Le difficoltà dell’industria americana dell’acciaio

di Redazione Commenta

L’industria americana dell’acciaio continua a vivere un momento piuttosto difficile: il motivo è presto detto, i salari del settore sono molto bassi e le condizioni lavorative non proprio eccelse consentono agli altri paesi di produrre questa lega metallica e di esportarla a costi decisamente più bassi. Secondo Mark Glyptis, a lungo numero uno della United Steelworkers presso lo stabilimento di Weirton ha affermato come il momento storico attuale sia caratterizzato da un profondo cambiamento, visto che si sta passando da una compagnia siderurgica completamente integrata a un impianto per la lavorazione dello stagno.

L’industria in questione si sta rivelando un business complicato negli Stati Uniti. Chi è riuscito a sopravvivere sta operando bene, nonostante i mercati non si comportino nel modo migliore possibile. Un esempio molto interessante è proprio quello dell’impianto di Weirton (ci troviamo in West Virginia), il quale è stato costretto a ridurre il proprio impiego dalle 14mila unità del 1975 fino alle 2.100 del 2005, quando la ArcelorMittal rilevò tutte le operazioni. Il colosso siderurgico lussemburghese ha poi provveduto a tagliare ulteriormente, fino a una forza lavoro complessiva che nel 2010 era pari ad appena 935 dipendenti. A Weirton si crede fermamente nel miglioramento, anche perché l’obiettivo principale è quello di passare senza grossi traumi a una nuova generazione.

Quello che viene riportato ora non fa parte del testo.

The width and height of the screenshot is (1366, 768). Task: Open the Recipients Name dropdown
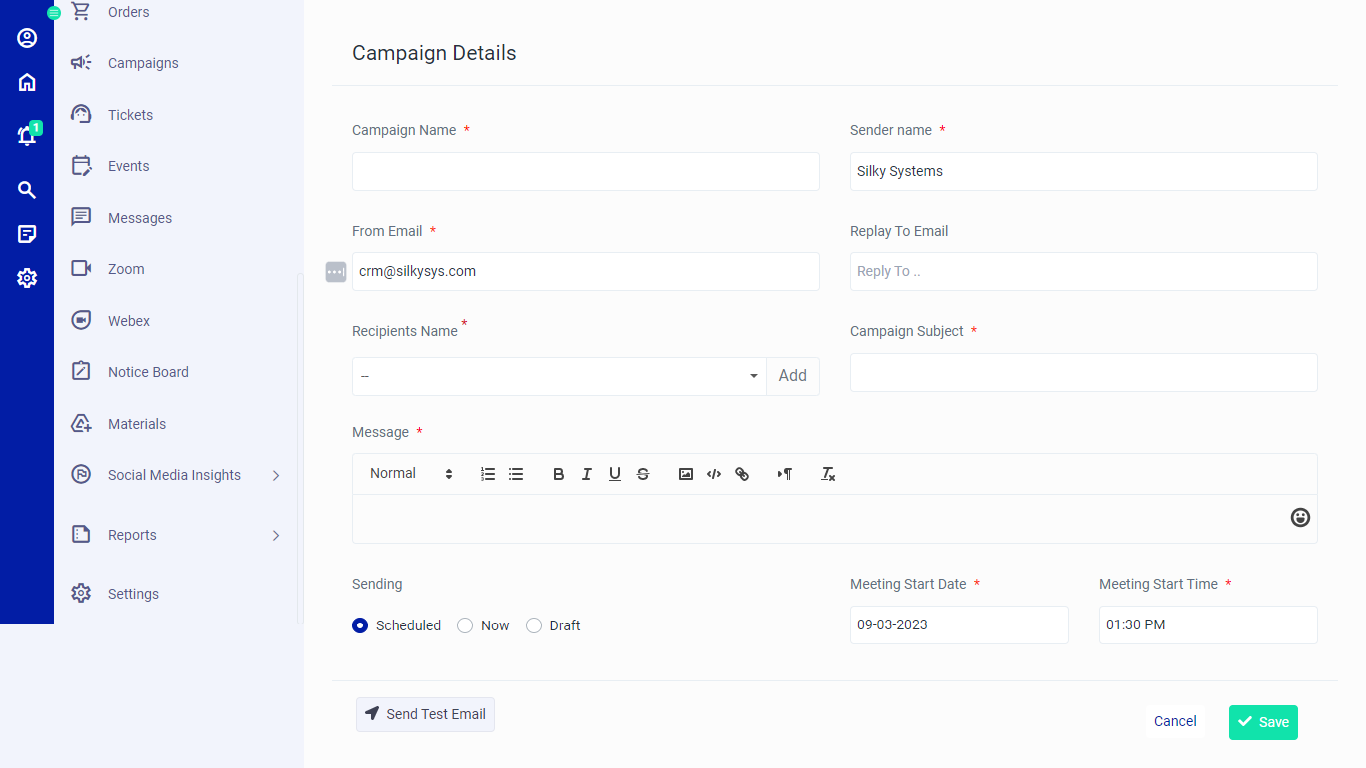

Bisognerà comunque convincere gli americani ad acquistare prodotti locali, dato che la prima economia al mondo sta subendo, e non poco, l’infiltrazione da parte della Cina. Ecco perché da Washington devono arrivare segnali incoraggianti. Il carbone, ad esempio, sta beneficiando di un’ottima domanda per quel che riguarda la metallurgia in India e in Cina. L’enorme deficit commerciale che esiste proprio con l’ex Impero Celeste mette in mostra quelle che sono le sfide più importanti che i produttori americani devono affrontare. A Pechino è stata imputata una manipolazione della valuta ad arte, ma il terreno perso può essere ancora recuperato.